= Marco Aurelio Zani de Ferranti =

Italian guitarist and composer

Marco Aurelio Zani de Ferranti (23 December 1801 – November 1878) was an Italian classical guitarist and composer.

==Biography==
Marco Aurelio Zani de Ferranti was born in Bologna on 23 December 1801. He began on the violin, but switched to guitar at age 16. In 1820, he moved to Paris and later to Saint Petersburg, before settling in Belgium. He later toured in France, England, Italy, and the United States. His range of works for solo guitar are extensive, and include a set of innovative and demanding Exercices Op. 49, and also a group of twenty-four Caprices Op.11 (probably inspired by the earlier work of his compatriot Paganini). Sets of variations were composed on themes by Weber Op.9 and Rossini Op.7, and are formally inventive as well as challengingly virtuosic. His original work Nuit de Walpurgis indicates a reference to a Faust opera on the frontispiece, but was more probably an original piece inspired by a work by Mendelssohn, which was in turn based on a poem, De Erste Walpugisnacht, by Goethe (as detailed in a Wikipedia article on the subject).
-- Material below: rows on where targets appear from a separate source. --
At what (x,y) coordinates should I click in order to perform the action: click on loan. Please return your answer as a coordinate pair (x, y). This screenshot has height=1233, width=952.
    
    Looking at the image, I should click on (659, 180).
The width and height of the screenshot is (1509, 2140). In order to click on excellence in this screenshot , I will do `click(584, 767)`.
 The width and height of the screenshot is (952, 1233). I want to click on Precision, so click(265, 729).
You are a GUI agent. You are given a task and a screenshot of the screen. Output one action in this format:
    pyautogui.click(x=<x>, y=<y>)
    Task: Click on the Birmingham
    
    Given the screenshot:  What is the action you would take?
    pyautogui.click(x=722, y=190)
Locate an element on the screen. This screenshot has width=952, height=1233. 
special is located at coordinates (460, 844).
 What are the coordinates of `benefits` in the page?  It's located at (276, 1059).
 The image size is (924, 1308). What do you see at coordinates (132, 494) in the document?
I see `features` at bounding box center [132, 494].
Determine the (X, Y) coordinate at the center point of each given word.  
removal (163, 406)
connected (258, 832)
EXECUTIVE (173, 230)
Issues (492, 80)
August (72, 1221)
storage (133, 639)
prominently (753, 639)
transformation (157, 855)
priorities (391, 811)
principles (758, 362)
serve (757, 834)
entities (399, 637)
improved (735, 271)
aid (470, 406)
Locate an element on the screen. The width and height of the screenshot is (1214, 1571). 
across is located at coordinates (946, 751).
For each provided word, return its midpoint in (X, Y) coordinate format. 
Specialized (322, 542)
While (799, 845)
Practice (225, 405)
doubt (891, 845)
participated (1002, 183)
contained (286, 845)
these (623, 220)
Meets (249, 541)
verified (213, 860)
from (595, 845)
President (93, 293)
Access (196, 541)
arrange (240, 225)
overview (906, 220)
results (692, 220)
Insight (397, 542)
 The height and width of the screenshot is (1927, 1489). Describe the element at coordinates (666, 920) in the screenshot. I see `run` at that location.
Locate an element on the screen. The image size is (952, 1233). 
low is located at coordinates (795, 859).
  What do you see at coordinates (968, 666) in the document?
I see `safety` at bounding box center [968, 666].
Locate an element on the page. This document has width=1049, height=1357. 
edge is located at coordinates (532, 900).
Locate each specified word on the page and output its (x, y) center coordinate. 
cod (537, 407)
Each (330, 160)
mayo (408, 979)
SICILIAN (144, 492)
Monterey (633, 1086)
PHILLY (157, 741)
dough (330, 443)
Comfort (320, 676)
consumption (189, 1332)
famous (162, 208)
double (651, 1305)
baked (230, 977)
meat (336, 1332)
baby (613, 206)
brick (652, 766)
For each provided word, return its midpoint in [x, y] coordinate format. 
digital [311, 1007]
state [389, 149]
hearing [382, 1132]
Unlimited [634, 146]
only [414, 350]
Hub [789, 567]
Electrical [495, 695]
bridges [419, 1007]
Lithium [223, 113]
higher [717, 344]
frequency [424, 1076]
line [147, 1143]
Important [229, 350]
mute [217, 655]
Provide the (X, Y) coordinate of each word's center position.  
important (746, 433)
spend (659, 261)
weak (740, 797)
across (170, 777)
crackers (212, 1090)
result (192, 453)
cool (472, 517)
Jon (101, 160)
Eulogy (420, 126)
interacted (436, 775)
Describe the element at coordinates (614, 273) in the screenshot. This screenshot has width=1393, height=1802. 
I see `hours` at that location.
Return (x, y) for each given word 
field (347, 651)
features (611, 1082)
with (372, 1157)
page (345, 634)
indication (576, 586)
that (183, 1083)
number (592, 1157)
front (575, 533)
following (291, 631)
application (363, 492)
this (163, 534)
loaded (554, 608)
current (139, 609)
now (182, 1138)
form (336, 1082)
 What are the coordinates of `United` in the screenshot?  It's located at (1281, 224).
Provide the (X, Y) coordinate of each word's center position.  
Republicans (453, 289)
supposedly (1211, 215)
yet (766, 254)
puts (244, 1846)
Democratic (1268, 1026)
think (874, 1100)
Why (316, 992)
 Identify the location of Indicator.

His oeuvre is a testament to his originality as inspired by his contemporaries, rather than simply creating stock sets of variations for the potential market among amateur guitarists.
Although praised by Hector Berlioz in 1859, as well as by Rossini and Paganini, Zani de Ferranti found the 1850s to be a period of decline and financial difficulty. He died in Pisa in November 1878.

His son, Giulio Cesare Ziani de Ferranti (who changed his family name from Zani de Ferranti to Ziani de Ferranti), moved from Belgium to Liverpool, where he became a portrait photographer, setting up a studio with his father-in-law, the portrait artist William Scott, father of his wife Juliana Szczepanowska. Giulio Cesare and Juliana's son, the inventor Sebastian Ziani de Ferranti, established the electronic engineering firm Ferranti in the family name.